ÖSS sonuçları açıklandı bugün… Dün de SBS birincileri… Sınav birincileri ile röportajlar yapılıyor… Haber bültenlerine konuk oluyorlar… Başarılarının “sırrı” soruluyor…

Bir tanesi öğretilmiş bir şekilde, “Fatih Fen Lisesi ve FEM Dershanesi’nin bana verdiği programı bire bir uyguladım sadece” diyor… Ama çocuk Şanlıurfalı… Ailesini tam “8 aydır” görmemiş… Soru 1 : Bu çocuğu kim getirdi Şanlıurfa’dan İstanbul’a? Soru 2 : Ne uğruna?

Soru 1’in cevabını zaten okul ve dershanenin aynı gruptan olması açıklıyor sanırım…

Sistemin işleyişinin güzelliğine bakar mısınız? Türkiye’nin her yerinden çocuklar toplanıp getiriliyor, ailelerini aylarca görmüyorlar, masrafsız okutuluyorlar, bir de dershaneye gönderiliyorlar, ücretsiz, sonra? Eğitime katkı… Beyni yıkanmış, boş bakan, tabiri tam caiz asosyal “inek” çocuklar yetiştiriliyor…

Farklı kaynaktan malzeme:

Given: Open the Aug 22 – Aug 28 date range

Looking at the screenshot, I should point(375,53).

İşte size reklam… ÖSS birincisine soruyorlar çok mu çalıştın diye, o da “sadece programa uydum…” diyor… “…okulumun ve dershanemin hazırladığı”…

Sistemi çok yakın bir arkadaşımdan biliyorum… Beyni yıkanamayıp, sistemden alabileceği eğitim ve bilgiyi alıp teşekkür eden… Ama o kadar çok genç var ki bu şekilde yetiştirilen…

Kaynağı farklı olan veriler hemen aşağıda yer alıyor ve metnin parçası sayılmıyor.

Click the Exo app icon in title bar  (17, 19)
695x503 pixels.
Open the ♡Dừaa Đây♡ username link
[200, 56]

Peki soru 2? Ne uğruna bunca sıkıntı, stres? Aylarca ailelerden, spordan, sanattan, her türlü sosyal hayattan uzak durmanın amacı ne?

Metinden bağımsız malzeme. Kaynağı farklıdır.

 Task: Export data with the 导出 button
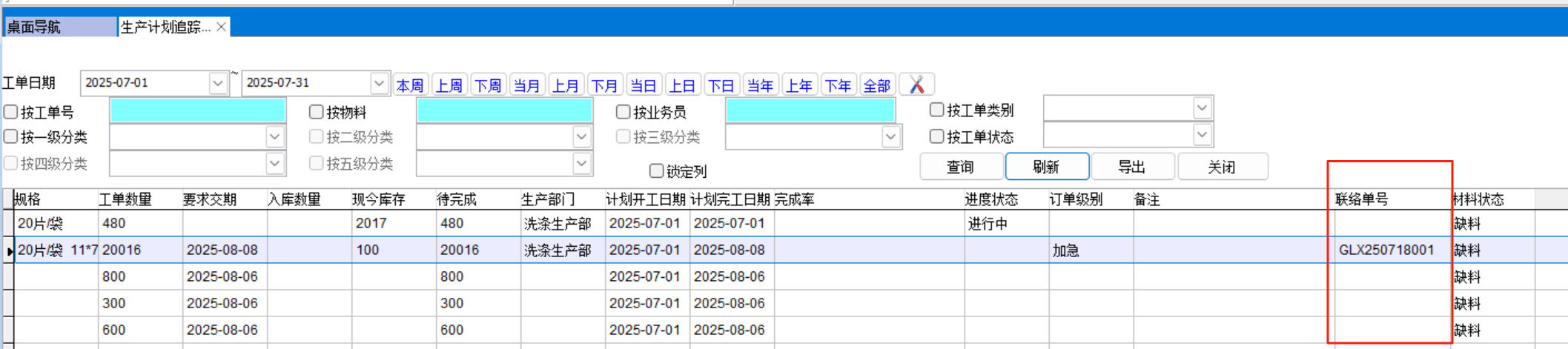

ÖSS’de derece yapmak mı? Sınavda “başarılı” olmak mı? “Sınavda”! Popüler bir meslek sahibi olmak mı? Adı duyulmuş bir üniversiteye ya da bölüme girmek mi?

Sınav birincilerini değerlendirelim önce yine… Ne önemli insanlar onlar şu anda… Çok ünlüler birkaç günlüğüne… Peki ya sonrası?

Bu şöhret, ihtişam, ilgi, birkaç gün sonra bitecek… “Gerçek hayat” başlayacak…

Geçen yılların sınav birincilerini tanıyan kimse var mı? Ya da en azından sınava girdiğiniz yılın birincisini hatırlıyor musunuz? Sınavda başarılı olmak ne işlerine yaradı? Hayatta da başarılı oldular mı? Biliyor musunuz?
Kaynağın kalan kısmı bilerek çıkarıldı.